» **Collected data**

════

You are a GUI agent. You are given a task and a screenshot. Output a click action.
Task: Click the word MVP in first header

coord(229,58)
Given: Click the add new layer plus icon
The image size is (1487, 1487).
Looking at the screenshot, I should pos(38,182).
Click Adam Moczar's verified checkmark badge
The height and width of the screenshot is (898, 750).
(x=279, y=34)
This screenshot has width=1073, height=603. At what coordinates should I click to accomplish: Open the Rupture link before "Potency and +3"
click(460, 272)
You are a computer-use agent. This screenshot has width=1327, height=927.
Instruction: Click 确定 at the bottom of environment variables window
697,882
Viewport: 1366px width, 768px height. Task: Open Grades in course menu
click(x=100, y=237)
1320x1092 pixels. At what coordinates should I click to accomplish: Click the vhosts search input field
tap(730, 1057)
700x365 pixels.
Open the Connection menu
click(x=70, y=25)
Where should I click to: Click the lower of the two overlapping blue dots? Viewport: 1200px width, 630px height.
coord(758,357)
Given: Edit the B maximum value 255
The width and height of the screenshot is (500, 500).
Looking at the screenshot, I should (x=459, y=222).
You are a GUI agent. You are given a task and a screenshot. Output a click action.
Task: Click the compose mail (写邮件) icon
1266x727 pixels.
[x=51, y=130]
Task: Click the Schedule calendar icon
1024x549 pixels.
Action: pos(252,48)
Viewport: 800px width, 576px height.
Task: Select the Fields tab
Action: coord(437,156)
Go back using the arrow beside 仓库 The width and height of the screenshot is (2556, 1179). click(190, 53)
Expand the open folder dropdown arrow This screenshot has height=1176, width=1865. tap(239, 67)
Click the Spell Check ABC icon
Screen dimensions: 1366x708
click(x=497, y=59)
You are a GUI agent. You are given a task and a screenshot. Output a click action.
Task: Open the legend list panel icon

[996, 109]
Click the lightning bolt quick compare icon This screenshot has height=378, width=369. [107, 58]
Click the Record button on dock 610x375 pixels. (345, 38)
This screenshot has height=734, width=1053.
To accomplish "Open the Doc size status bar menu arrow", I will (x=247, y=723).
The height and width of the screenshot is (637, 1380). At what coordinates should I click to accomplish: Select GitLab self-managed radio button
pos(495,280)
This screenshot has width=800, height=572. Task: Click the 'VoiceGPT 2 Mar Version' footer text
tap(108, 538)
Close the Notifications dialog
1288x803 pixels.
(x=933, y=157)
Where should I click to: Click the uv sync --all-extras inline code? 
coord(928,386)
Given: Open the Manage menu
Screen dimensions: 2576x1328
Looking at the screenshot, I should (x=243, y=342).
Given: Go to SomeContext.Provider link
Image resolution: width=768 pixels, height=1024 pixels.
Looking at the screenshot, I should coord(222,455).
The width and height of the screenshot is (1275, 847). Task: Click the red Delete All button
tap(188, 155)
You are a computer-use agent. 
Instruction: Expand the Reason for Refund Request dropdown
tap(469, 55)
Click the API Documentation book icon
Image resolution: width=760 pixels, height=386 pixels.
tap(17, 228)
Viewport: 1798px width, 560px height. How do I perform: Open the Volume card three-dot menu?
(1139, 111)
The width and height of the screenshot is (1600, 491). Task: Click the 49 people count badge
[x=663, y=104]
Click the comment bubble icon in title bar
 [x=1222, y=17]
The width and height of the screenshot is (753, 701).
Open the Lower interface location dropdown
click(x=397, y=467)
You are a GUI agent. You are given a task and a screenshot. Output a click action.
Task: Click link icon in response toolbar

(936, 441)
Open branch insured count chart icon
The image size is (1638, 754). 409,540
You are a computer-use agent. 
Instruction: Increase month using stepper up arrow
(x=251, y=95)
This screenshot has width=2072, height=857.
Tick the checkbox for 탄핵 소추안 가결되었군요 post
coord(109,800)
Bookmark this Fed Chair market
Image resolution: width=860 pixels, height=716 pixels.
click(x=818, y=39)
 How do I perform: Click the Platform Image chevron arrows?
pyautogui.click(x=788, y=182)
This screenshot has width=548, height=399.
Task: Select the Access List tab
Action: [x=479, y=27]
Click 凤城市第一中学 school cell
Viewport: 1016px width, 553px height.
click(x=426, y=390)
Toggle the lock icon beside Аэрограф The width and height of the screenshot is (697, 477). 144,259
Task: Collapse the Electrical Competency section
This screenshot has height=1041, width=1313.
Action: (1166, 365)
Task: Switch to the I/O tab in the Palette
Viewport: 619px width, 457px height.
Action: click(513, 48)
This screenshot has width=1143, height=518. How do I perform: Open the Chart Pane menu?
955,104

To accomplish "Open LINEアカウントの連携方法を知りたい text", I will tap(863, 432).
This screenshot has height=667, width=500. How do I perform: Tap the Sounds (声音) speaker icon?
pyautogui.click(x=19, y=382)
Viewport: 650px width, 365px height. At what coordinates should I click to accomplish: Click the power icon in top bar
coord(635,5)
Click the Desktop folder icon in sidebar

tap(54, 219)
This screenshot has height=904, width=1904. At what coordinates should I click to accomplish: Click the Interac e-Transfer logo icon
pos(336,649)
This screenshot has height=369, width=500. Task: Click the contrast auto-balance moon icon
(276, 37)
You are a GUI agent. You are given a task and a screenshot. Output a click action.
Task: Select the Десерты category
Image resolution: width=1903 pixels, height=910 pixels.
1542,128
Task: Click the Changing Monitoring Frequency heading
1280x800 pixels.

════

» **Exercise details**
Please copy out every entry word for word.

» **Written reply**
You are a GUI agent. You are given a task and a screenshot. Output a click action.
Task: Click the word MVP in first header

coord(229,58)
Given: Click the add new layer plus icon
The image size is (1487, 1487).
Looking at the screenshot, I should pos(38,182).
Click Adam Moczar's verified checkmark badge
The height and width of the screenshot is (898, 750).
(x=279, y=34)
This screenshot has width=1073, height=603. At what coordinates should I click to accomplish: Open the Rupture link before "Potency and +3"
click(460, 272)
You are a computer-use agent. This screenshot has width=1327, height=927.
Instruction: Click 确定 at the bottom of environment variables window
697,882
Viewport: 1366px width, 768px height. Task: Open Grades in course menu
click(x=100, y=237)
1320x1092 pixels. At what coordinates should I click to accomplish: Click the vhosts search input field
tap(730, 1057)
700x365 pixels.
Open the Connection menu
click(x=70, y=25)
Where should I click to: Click the lower of the two overlapping blue dots? Viewport: 1200px width, 630px height.
coord(758,357)
Given: Edit the B maximum value 255
The width and height of the screenshot is (500, 500).
Looking at the screenshot, I should (x=459, y=222).
You are a GUI agent. You are given a task and a screenshot. Output a click action.
Task: Click the compose mail (写邮件) icon
1266x727 pixels.
[x=51, y=130]
Task: Click the Schedule calendar icon
1024x549 pixels.
Action: pos(252,48)
Viewport: 800px width, 576px height.
Task: Select the Fields tab
Action: coord(437,156)
Go back using the arrow beside 仓库 The width and height of the screenshot is (2556, 1179). click(190, 53)
Expand the open folder dropdown arrow This screenshot has height=1176, width=1865. tap(239, 67)
Click the Spell Check ABC icon
Screen dimensions: 1366x708
click(x=497, y=59)
You are a GUI agent. You are given a task and a screenshot. Output a click action.
Task: Open the legend list panel icon

[996, 109]
Click the lightning bolt quick compare icon This screenshot has height=378, width=369. [107, 58]
Click the Record button on dock 610x375 pixels. (345, 38)
This screenshot has height=734, width=1053.
To accomplish "Open the Doc size status bar menu arrow", I will (x=247, y=723).
The height and width of the screenshot is (637, 1380). At what coordinates should I click to accomplish: Select GitLab self-managed radio button
pos(495,280)
This screenshot has width=800, height=572. Task: Click the 'VoiceGPT 2 Mar Version' footer text
tap(108, 538)
Close the Notifications dialog
1288x803 pixels.
(x=933, y=157)
Where should I click to: Click the uv sync --all-extras inline code? 
coord(928,386)
Given: Open the Manage menu
Screen dimensions: 2576x1328
Looking at the screenshot, I should (x=243, y=342).
Given: Go to SomeContext.Provider link
Image resolution: width=768 pixels, height=1024 pixels.
Looking at the screenshot, I should coord(222,455).
The width and height of the screenshot is (1275, 847). Task: Click the red Delete All button
tap(188, 155)
You are a computer-use agent. 
Instruction: Expand the Reason for Refund Request dropdown
tap(469, 55)
Click the API Documentation book icon
Image resolution: width=760 pixels, height=386 pixels.
tap(17, 228)
Viewport: 1798px width, 560px height. How do I perform: Open the Volume card three-dot menu?
(1139, 111)
The width and height of the screenshot is (1600, 491). Task: Click the 49 people count badge
[x=663, y=104]
Click the comment bubble icon in title bar
 [x=1222, y=17]
The width and height of the screenshot is (753, 701).
Open the Lower interface location dropdown
click(x=397, y=467)
You are a GUI agent. You are given a task and a screenshot. Output a click action.
Task: Click link icon in response toolbar

(936, 441)
Open branch insured count chart icon
The image size is (1638, 754). 409,540
You are a computer-use agent. 
Instruction: Increase month using stepper up arrow
(x=251, y=95)
This screenshot has width=2072, height=857.
Tick the checkbox for 탄핵 소추안 가결되었군요 post
coord(109,800)
Bookmark this Fed Chair market
Image resolution: width=860 pixels, height=716 pixels.
click(x=818, y=39)
 How do I perform: Click the Platform Image chevron arrows?
pyautogui.click(x=788, y=182)
This screenshot has width=548, height=399.
Task: Select the Access List tab
Action: [x=479, y=27]
Click 凤城市第一中学 school cell
Viewport: 1016px width, 553px height.
click(x=426, y=390)
Toggle the lock icon beside Аэрограф The width and height of the screenshot is (697, 477). 144,259
Task: Collapse the Electrical Competency section
This screenshot has height=1041, width=1313.
Action: (1166, 365)
Task: Switch to the I/O tab in the Palette
Viewport: 619px width, 457px height.
Action: click(513, 48)
This screenshot has width=1143, height=518. How do I perform: Open the Chart Pane menu?
955,104

To accomplish "Open LINEアカウントの連携方法を知りたい text", I will tap(863, 432).
This screenshot has height=667, width=500. How do I perform: Tap the Sounds (声音) speaker icon?
pyautogui.click(x=19, y=382)
Viewport: 650px width, 365px height. At what coordinates should I click to accomplish: Click the power icon in top bar
coord(635,5)
Click the Desktop folder icon in sidebar

tap(54, 219)
This screenshot has height=904, width=1904. At what coordinates should I click to accomplish: Click the Interac e-Transfer logo icon
pos(336,649)
This screenshot has height=369, width=500. Task: Click the contrast auto-balance moon icon
(276, 37)
You are a GUI agent. You are given a task and a screenshot. Output a click action.
Task: Select the Десерты category
Image resolution: width=1903 pixels, height=910 pixels.
1542,128
Task: Click the Changing Monitoring Frequency heading
1280x800 pixels.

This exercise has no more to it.